On New Year’s Eve 1986, the Murakamis heads from Mykonos to Athens and then to Rome where he spends New Year’s. People are eating lentils and drinking champagne to celebrate. After celebrating, they head to Sicily for a month, which left a definite impression on Murakami — he notes that if they hadn’t already paid the rent and didn’t have a work commitment (an essay for an in-flight magazine), they would have left early. The city is dirty and run down, violent with crime, and noisy.

Not a great writing atmosphere: He goes as far as calling it Hell (地獄). Murakami manages to write, but the stress of Palermo gives him nightmares, which feels exceptional because he’s said he doesn’t dream very much.

The opera and food in town are the highlights for his time there — he sees three operas and eats heaping plates full of ikasumi linguine.

There’s a nice passage about writing at the beginning of the section, right after he describes how miserable Palermo is:

I lived in that city for a month. And the whole time I was writing Norwegian Wood. I wrote about a sixth of the way through that novel here. Unlike Mykonos, I wasn’t able to go out for walks even when the sun was out, which I guess was tough. If I suddenly wanted a quick change scenery, I couldn’t just take one. So we twice left Palermo to go on short trips. We went once to Taormina and once to Malta. Then we returned to Palermo where I confined myself to the room and worked.

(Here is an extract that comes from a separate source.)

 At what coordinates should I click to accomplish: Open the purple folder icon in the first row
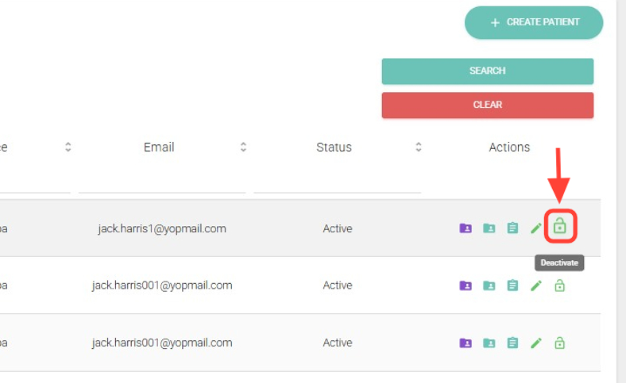pyautogui.click(x=466, y=228)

It was hard to keep writing the novel every day. There were times it even felt like I was grinding down my bones or consuming my own flesh. (You might say that it isn’t that massive a novel. But to the writer, that was what it felt like.) However, it was more painful not to write. Writing is hard. But writing itself wants to be written. The most important thing when this happens is focus. The focus to throw yourself into that world. And the strength to sustain that focus for as long as possible. If you do this, you’ll find that at some point you conquer the pain. And you have to believe in yourself. Believe that you have the strength within yourself to complete it.

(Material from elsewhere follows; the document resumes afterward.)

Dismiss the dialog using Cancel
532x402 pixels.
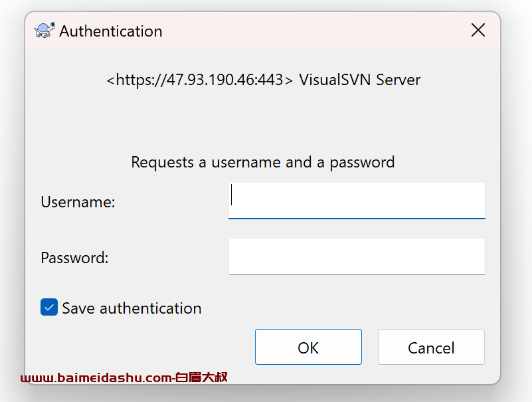pyautogui.click(x=431, y=347)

そんな街に一ヶ月住んだ。そしてそのあいだずっと『ノルウェイの森』を書いていた。その小説のだいたい六合めくらいまではここで書いた。ミコノスとは違って、日が暮れてもちょっと外に散歩に出るということができなくて、それが辛いといえば辛かった。さて気分転換をと思っても、それができない。そこで二回ばかりパレルモを離れて小旅行に出た。一度はタオルミナに、もう一度はマルタ島に行った。そしてパレルモに帰ってくると、また部屋にこもって仕事をした。

毎日小説を書き続けるのは辛かった。時々自分の骨を削り、筋肉を食いつぶしているような気さえした。(それほど大層な小説ではないじゃないかとおっしゃるかもしれない。でも書く方にしてみればそれが実感なのだ)。それでも書かないでいるのはもっと辛かった。文章を書くことは難しい。でも、文章の方は書かれることを求めているのだ。そういうときにいちばん大事なものは集中力である。その世界に自分を放り込むための集中力である。そしてその集中力をできるだけ長く持続させる力である。そうすれば、ある時点でその辛さはふっと克服できる。それから自分を信じること。自分にはこれをきちんと完成させる力があるんだと信じること。 (183)

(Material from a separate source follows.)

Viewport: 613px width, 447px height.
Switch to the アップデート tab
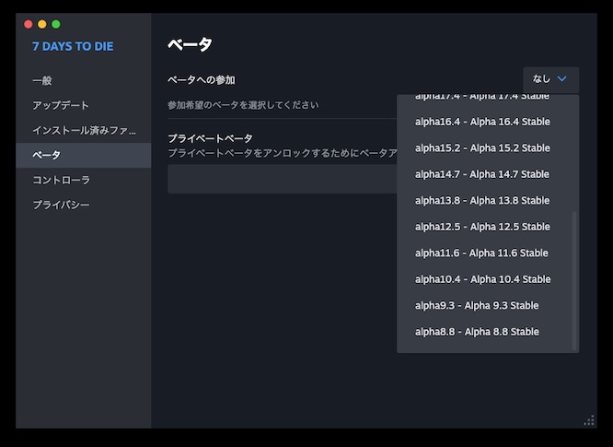click(61, 106)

This feels like good advice…to be taken with a grain of salt. Murakami’s writing advice often feels like it will result in “the scroll.” I think this is the recipe for a lot of bad first drafts, which are necessary to eventually produce good writing, but given what we know about Murakami’s later output, I’m not sure how much editing is being done. Murakami is a sixth done with his novel in January/February 1987, and it goes to press in September. Norwegian Wood itself was a revision project, working based on a short story, so maybe that’s why it works better than some of his other projects. He’s not just sitting down to knock out Hard-boiled Wonderland and the End of the World Vol. 3.

That’s all for Murakami Fest this year! I’ll be back next year with more chapters. I’m curious to see what other bits about Norwegian Wood make it into these little memoirs.